=== Material supplied ===

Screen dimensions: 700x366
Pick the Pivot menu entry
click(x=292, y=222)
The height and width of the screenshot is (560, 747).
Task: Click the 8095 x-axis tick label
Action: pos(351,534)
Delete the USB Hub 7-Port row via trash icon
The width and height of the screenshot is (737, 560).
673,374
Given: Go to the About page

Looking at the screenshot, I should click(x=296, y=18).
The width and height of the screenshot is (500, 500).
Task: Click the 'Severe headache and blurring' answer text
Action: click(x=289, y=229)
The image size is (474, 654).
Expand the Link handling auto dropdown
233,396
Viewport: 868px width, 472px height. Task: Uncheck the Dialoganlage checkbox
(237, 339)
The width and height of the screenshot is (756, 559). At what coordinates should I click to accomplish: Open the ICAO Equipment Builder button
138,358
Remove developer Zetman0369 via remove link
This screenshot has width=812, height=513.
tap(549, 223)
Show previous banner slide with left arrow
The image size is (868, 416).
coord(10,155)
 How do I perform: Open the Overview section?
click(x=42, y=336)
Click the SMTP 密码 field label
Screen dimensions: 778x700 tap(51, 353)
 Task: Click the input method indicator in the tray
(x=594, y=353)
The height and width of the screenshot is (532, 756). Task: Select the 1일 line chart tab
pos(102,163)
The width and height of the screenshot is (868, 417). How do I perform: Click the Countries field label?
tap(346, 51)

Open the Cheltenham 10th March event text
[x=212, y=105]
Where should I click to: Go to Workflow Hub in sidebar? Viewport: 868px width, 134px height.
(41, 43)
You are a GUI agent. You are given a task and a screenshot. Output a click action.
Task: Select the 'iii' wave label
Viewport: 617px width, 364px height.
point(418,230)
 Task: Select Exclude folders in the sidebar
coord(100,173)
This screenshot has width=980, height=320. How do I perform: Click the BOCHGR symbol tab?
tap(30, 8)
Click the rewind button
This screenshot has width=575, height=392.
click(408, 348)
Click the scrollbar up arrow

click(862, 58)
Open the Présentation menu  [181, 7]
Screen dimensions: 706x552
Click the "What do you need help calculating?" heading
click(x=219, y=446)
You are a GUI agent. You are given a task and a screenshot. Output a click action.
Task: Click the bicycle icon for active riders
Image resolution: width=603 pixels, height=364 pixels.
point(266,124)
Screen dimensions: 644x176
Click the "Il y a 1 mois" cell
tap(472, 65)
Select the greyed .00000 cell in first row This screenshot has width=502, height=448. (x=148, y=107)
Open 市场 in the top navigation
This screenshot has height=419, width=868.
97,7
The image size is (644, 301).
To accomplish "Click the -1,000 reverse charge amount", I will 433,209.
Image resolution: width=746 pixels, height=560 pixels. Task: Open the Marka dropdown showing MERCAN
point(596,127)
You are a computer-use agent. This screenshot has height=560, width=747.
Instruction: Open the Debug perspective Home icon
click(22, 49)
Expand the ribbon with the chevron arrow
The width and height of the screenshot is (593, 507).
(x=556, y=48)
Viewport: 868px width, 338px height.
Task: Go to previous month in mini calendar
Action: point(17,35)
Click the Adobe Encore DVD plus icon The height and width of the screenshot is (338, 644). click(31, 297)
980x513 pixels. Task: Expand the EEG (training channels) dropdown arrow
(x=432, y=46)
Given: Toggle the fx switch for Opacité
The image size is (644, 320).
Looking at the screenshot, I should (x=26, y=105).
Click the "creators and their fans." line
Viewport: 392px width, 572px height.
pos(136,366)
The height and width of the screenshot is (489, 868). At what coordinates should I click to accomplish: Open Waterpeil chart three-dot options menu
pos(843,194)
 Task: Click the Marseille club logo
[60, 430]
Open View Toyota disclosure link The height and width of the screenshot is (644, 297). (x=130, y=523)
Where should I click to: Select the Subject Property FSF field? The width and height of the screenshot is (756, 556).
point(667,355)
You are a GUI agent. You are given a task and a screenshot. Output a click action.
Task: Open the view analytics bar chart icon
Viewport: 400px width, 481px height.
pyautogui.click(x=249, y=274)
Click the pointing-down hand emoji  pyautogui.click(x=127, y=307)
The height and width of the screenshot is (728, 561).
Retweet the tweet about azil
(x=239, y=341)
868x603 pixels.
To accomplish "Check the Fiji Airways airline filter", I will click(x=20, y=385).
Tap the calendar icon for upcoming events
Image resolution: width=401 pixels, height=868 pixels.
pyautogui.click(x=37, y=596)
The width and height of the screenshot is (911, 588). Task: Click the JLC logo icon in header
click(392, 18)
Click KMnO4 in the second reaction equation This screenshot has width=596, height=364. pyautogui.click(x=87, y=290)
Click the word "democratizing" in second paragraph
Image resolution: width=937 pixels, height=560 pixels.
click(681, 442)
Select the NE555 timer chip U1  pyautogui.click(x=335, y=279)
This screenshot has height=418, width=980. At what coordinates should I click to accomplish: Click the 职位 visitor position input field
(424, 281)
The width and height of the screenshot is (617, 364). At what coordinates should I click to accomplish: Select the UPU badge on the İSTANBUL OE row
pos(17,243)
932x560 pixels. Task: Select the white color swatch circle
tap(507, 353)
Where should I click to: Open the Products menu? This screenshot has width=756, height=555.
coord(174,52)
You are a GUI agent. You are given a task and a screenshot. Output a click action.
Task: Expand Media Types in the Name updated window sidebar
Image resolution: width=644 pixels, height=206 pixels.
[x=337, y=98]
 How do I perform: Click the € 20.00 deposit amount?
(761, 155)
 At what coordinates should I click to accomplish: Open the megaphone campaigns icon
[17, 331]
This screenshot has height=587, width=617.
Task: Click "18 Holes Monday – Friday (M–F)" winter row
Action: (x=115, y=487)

===

◆ **Work task**: Down to the last line, repeat the data exactly.

◆ **Result**:
Screen dimensions: 700x366
Pick the Pivot menu entry
click(x=292, y=222)
The height and width of the screenshot is (560, 747).
Task: Click the 8095 x-axis tick label
Action: pos(351,534)
Delete the USB Hub 7-Port row via trash icon
The width and height of the screenshot is (737, 560).
673,374
Given: Go to the About page

Looking at the screenshot, I should click(x=296, y=18).
The width and height of the screenshot is (500, 500).
Task: Click the 'Severe headache and blurring' answer text
Action: click(x=289, y=229)
The image size is (474, 654).
Expand the Link handling auto dropdown
233,396
Viewport: 868px width, 472px height. Task: Uncheck the Dialoganlage checkbox
(237, 339)
The width and height of the screenshot is (756, 559). At what coordinates should I click to accomplish: Open the ICAO Equipment Builder button
138,358
Remove developer Zetman0369 via remove link
This screenshot has width=812, height=513.
tap(549, 223)
Show previous banner slide with left arrow
The image size is (868, 416).
coord(10,155)
 How do I perform: Open the Overview section?
click(x=42, y=336)
Click the SMTP 密码 field label
Screen dimensions: 778x700 tap(51, 353)
 Task: Click the input method indicator in the tray
(x=594, y=353)
The height and width of the screenshot is (532, 756). Task: Select the 1일 line chart tab
pos(102,163)
The width and height of the screenshot is (868, 417). How do I perform: Click the Countries field label?
tap(346, 51)

Open the Cheltenham 10th March event text
[x=212, y=105]
Where should I click to: Go to Workflow Hub in sidebar? Viewport: 868px width, 134px height.
(41, 43)
You are a GUI agent. You are given a task and a screenshot. Output a click action.
Task: Select the 'iii' wave label
Viewport: 617px width, 364px height.
point(418,230)
 Task: Select Exclude folders in the sidebar
coord(100,173)
This screenshot has width=980, height=320. How do I perform: Click the BOCHGR symbol tab?
tap(30, 8)
Click the rewind button
This screenshot has width=575, height=392.
click(408, 348)
Click the scrollbar up arrow

click(862, 58)
Open the Présentation menu  [181, 7]
Screen dimensions: 706x552
Click the "What do you need help calculating?" heading
click(x=219, y=446)
You are a GUI agent. You are given a task and a screenshot. Output a click action.
Task: Click the bicycle icon for active riders
Image resolution: width=603 pixels, height=364 pixels.
point(266,124)
Screen dimensions: 644x176
Click the "Il y a 1 mois" cell
tap(472, 65)
Select the greyed .00000 cell in first row This screenshot has width=502, height=448. (x=148, y=107)
Open 市场 in the top navigation
This screenshot has height=419, width=868.
97,7
The image size is (644, 301).
To accomplish "Click the -1,000 reverse charge amount", I will 433,209.
Image resolution: width=746 pixels, height=560 pixels. Task: Open the Marka dropdown showing MERCAN
point(596,127)
You are a computer-use agent. This screenshot has height=560, width=747.
Instruction: Open the Debug perspective Home icon
click(22, 49)
Expand the ribbon with the chevron arrow
The width and height of the screenshot is (593, 507).
(x=556, y=48)
Viewport: 868px width, 338px height.
Task: Go to previous month in mini calendar
Action: point(17,35)
Click the Adobe Encore DVD plus icon The height and width of the screenshot is (338, 644). click(31, 297)
980x513 pixels. Task: Expand the EEG (training channels) dropdown arrow
(x=432, y=46)
Given: Toggle the fx switch for Opacité
The image size is (644, 320).
Looking at the screenshot, I should (x=26, y=105).
Click the "creators and their fans." line
Viewport: 392px width, 572px height.
pos(136,366)
The height and width of the screenshot is (489, 868). At what coordinates should I click to accomplish: Open Waterpeil chart three-dot options menu
pos(843,194)
 Task: Click the Marseille club logo
[60, 430]
Open View Toyota disclosure link The height and width of the screenshot is (644, 297). (x=130, y=523)
Where should I click to: Select the Subject Property FSF field? The width and height of the screenshot is (756, 556).
point(667,355)
You are a GUI agent. You are given a task and a screenshot. Output a click action.
Task: Open the view analytics bar chart icon
Viewport: 400px width, 481px height.
pyautogui.click(x=249, y=274)
Click the pointing-down hand emoji  pyautogui.click(x=127, y=307)
The height and width of the screenshot is (728, 561).
Retweet the tweet about azil
(x=239, y=341)
868x603 pixels.
To accomplish "Check the Fiji Airways airline filter", I will click(x=20, y=385).
Tap the calendar icon for upcoming events
Image resolution: width=401 pixels, height=868 pixels.
pyautogui.click(x=37, y=596)
The width and height of the screenshot is (911, 588). Task: Click the JLC logo icon in header
click(392, 18)
Click KMnO4 in the second reaction equation This screenshot has width=596, height=364. pyautogui.click(x=87, y=290)
Click the word "democratizing" in second paragraph
Image resolution: width=937 pixels, height=560 pixels.
click(681, 442)
Select the NE555 timer chip U1  pyautogui.click(x=335, y=279)
This screenshot has height=418, width=980. At what coordinates should I click to accomplish: Click the 职位 visitor position input field
(424, 281)
The width and height of the screenshot is (617, 364). At what coordinates should I click to accomplish: Select the UPU badge on the İSTANBUL OE row
pos(17,243)
932x560 pixels. Task: Select the white color swatch circle
tap(507, 353)
Where should I click to: Open the Products menu? This screenshot has width=756, height=555.
coord(174,52)
You are a GUI agent. You are given a task and a screenshot. Output a click action.
Task: Expand Media Types in the Name updated window sidebar
Image resolution: width=644 pixels, height=206 pixels.
[x=337, y=98]
 How do I perform: Click the € 20.00 deposit amount?
(761, 155)
 At what coordinates should I click to accomplish: Open the megaphone campaigns icon
[17, 331]
This screenshot has height=587, width=617.
Task: Click "18 Holes Monday – Friday (M–F)" winter row
Action: (x=115, y=487)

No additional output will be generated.